Editor’s Note: This post is also shared in my Quiet Start newsletter — my free weekly email for introverted coaches and solopreneurs in the messy middle of business.


Write a gratitude post without the cheese.

Joelene Mills

Somewhere between “thankful for my clients” and “so blessed 🫶🏻” - gratitude season lost the plot.

I get it. You are grateful. You just don’t want to sound like everyone else in your feed.

Recently, I opened my repurpose Trello board and found an old November post titled “Grateful for You ❤️.”

I’d like to go back to my blog and delete it. Not because it wasn’t true but because it said nothing. It had zero substance and was a perfectly polite placeholder lacking real connection.

That’s what happens when we use gratitude as filler instead of clarity.

But I won’t delete it. Because it also shows growth. Proof that I used to write for approval, not clarity. That I once thought being “grateful” meant sounding nice instead of being real.

Now I know better.
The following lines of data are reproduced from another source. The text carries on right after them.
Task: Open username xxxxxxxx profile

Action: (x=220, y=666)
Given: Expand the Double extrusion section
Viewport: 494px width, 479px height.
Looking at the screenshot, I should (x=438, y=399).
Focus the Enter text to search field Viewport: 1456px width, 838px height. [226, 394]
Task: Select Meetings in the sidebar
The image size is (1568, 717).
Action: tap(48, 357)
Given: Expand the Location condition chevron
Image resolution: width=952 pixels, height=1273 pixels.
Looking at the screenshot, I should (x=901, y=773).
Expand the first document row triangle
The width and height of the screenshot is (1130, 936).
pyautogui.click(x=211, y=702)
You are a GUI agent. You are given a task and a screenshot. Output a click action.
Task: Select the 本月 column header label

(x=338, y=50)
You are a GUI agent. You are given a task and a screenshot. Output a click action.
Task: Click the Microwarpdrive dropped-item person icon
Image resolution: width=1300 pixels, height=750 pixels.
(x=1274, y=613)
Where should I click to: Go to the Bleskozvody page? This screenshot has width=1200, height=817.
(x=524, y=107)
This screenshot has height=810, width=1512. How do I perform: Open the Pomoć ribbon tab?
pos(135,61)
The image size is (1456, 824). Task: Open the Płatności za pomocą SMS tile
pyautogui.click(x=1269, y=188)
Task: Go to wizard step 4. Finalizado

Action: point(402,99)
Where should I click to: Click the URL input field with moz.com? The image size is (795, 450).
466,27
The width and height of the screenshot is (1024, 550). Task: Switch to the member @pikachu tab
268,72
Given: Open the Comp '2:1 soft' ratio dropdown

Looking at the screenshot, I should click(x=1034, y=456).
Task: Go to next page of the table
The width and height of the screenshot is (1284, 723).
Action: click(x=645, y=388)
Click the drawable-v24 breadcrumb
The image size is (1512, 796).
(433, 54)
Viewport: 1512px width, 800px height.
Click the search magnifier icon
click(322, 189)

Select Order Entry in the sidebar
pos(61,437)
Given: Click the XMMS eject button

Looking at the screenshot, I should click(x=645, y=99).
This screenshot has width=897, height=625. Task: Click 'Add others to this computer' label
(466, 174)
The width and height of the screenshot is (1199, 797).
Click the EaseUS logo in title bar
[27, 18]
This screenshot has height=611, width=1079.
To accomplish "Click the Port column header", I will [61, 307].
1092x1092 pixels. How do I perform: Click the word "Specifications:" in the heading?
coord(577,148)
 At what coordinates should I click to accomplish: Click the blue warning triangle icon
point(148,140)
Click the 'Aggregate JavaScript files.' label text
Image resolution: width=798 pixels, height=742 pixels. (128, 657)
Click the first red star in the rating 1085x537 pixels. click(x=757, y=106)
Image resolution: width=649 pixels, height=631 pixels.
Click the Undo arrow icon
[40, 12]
Gratitude isn’t something you post, it is something you show.

It’s not the list of accomplishments or the “so thankful” caption. It’s the quiet stuff in between. The story that made you stop and take a step back, the client who reminded you why you started, the lesson that stung a little but stuck.

Your audience doesn’t need you to say you’re grateful. They need to feel it. From your words, your tone, your honesty.

It’s saying:
→ “Here’s one thing I’ve learned from a client this year.”
→ “Here’s a mistake I’m grateful I made.”
→ “Here’s what this season taught me about slowing down.”

Those are the posts that remind people you’re human — and that’s what keeps them reading long after November.

🪶 This week’s quiet move:

Write a gratitude post that clarifies something real. Skip the fluff list. Pick one story, lesson, or person you’re truly thankful for — and tell us why.

Keep it small. Keep it honest. That’s how you stand out quietly.

Flat lay with pumpkins, fall leaves, and cookies beside a keyboard—cozy workspace for writing gratitude blog posts.